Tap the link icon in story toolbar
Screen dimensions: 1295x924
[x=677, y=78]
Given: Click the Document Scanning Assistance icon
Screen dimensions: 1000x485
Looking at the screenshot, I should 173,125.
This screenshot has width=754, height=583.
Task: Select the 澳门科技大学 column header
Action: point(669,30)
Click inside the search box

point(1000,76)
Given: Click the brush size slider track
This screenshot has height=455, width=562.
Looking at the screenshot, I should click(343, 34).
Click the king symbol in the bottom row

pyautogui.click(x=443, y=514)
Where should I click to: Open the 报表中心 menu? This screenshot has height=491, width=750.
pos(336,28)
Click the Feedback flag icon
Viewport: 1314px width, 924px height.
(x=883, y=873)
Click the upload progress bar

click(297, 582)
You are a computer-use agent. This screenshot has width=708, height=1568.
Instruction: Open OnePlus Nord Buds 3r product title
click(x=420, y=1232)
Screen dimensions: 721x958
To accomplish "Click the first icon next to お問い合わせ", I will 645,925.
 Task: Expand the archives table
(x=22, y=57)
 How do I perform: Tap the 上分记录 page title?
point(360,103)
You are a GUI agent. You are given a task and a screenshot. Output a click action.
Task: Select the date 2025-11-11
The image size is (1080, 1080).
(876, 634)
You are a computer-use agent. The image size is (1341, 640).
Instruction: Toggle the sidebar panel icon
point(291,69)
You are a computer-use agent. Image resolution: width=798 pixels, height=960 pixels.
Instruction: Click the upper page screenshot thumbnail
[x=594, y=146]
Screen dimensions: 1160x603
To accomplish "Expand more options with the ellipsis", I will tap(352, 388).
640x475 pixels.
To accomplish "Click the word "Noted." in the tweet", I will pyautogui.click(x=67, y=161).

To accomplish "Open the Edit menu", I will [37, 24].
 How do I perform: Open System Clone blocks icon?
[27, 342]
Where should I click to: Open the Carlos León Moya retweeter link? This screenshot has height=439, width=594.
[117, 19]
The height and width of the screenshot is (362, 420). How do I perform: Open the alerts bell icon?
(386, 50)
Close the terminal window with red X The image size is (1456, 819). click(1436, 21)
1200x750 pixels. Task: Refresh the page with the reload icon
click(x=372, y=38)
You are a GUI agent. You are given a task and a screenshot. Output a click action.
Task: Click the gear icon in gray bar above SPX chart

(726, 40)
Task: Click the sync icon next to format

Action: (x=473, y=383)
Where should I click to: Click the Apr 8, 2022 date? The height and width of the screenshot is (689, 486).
****
• _DIRECTIONS FOR THIS TASK_
All of the entries above need to be output again exactly.

• _RESULT BELOW_
Tap the link icon in story toolbar
Screen dimensions: 1295x924
[x=677, y=78]
Given: Click the Document Scanning Assistance icon
Screen dimensions: 1000x485
Looking at the screenshot, I should 173,125.
This screenshot has width=754, height=583.
Task: Select the 澳门科技大学 column header
Action: point(669,30)
Click inside the search box

point(1000,76)
Given: Click the brush size slider track
This screenshot has height=455, width=562.
Looking at the screenshot, I should click(343, 34).
Click the king symbol in the bottom row

pyautogui.click(x=443, y=514)
Where should I click to: Open the 报表中心 menu? This screenshot has height=491, width=750.
pos(336,28)
Click the Feedback flag icon
Viewport: 1314px width, 924px height.
(x=883, y=873)
Click the upload progress bar

click(297, 582)
You are a computer-use agent. This screenshot has width=708, height=1568.
Instruction: Open OnePlus Nord Buds 3r product title
click(x=420, y=1232)
Screen dimensions: 721x958
To accomplish "Click the first icon next to お問い合わせ", I will 645,925.
 Task: Expand the archives table
(x=22, y=57)
 How do I perform: Tap the 上分记录 page title?
point(360,103)
You are a GUI agent. You are given a task and a screenshot. Output a click action.
Task: Select the date 2025-11-11
The image size is (1080, 1080).
(876, 634)
You are a computer-use agent. The image size is (1341, 640).
Instruction: Toggle the sidebar panel icon
point(291,69)
You are a computer-use agent. Image resolution: width=798 pixels, height=960 pixels.
Instruction: Click the upper page screenshot thumbnail
[x=594, y=146]
Screen dimensions: 1160x603
To accomplish "Expand more options with the ellipsis", I will tap(352, 388).
640x475 pixels.
To accomplish "Click the word "Noted." in the tweet", I will pyautogui.click(x=67, y=161).

To accomplish "Open the Edit menu", I will [37, 24].
 How do I perform: Open System Clone blocks icon?
[27, 342]
Where should I click to: Open the Carlos León Moya retweeter link? This screenshot has height=439, width=594.
[117, 19]
The height and width of the screenshot is (362, 420). How do I perform: Open the alerts bell icon?
(386, 50)
Close the terminal window with red X The image size is (1456, 819). click(1436, 21)
1200x750 pixels. Task: Refresh the page with the reload icon
click(x=372, y=38)
You are a GUI agent. You are given a task and a screenshot. Output a click action.
Task: Click the gear icon in gray bar above SPX chart

(726, 40)
Task: Click the sync icon next to format

Action: (x=473, y=383)
Where should I click to: Click the Apr 8, 2022 date? The height and width of the screenshot is (689, 486).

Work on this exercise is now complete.